───── Data

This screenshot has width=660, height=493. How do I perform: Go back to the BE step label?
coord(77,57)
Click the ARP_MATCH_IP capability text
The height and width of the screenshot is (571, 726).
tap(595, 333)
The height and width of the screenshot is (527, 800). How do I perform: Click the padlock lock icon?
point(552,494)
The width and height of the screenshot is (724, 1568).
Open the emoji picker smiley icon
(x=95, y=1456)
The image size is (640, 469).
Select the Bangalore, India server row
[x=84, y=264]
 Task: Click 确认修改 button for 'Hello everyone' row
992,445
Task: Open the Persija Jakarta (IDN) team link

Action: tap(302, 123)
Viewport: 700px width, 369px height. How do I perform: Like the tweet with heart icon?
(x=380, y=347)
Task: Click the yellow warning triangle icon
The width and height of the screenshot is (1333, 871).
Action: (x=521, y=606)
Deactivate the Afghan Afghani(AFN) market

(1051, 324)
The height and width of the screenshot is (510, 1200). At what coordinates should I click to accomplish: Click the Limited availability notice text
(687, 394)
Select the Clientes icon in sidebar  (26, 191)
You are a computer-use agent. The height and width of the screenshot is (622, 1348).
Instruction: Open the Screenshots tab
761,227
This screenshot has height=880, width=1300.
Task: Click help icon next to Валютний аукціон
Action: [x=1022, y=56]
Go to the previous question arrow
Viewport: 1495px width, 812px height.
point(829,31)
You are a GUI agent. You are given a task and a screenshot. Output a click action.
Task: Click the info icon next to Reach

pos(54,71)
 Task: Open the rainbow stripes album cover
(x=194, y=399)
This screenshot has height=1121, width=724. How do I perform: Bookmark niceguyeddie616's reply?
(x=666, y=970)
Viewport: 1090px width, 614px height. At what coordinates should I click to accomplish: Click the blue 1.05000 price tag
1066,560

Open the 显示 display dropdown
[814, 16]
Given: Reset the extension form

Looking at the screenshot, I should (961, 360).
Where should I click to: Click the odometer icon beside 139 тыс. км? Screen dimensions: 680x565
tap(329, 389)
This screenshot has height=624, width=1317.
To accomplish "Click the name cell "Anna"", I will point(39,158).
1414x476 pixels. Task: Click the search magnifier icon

──────────

* [Your assignment]
Your answer should consist of the lines from the line with "The image size is (640, 469)." to the line with "You are a computer-use" above, repeated exactly, both ends included.

* [Response to the task]
The image size is (640, 469).
Select the Bangalore, India server row
[x=84, y=264]
 Task: Click 确认修改 button for 'Hello everyone' row
992,445
Task: Open the Persija Jakarta (IDN) team link

Action: tap(302, 123)
Viewport: 700px width, 369px height. How do I perform: Like the tweet with heart icon?
(x=380, y=347)
Task: Click the yellow warning triangle icon
The width and height of the screenshot is (1333, 871).
Action: (x=521, y=606)
Deactivate the Afghan Afghani(AFN) market

(1051, 324)
The height and width of the screenshot is (510, 1200). At what coordinates should I click to accomplish: Click the Limited availability notice text
(687, 394)
Select the Clientes icon in sidebar  (26, 191)
You are a computer-use agent. The height and width of the screenshot is (622, 1348).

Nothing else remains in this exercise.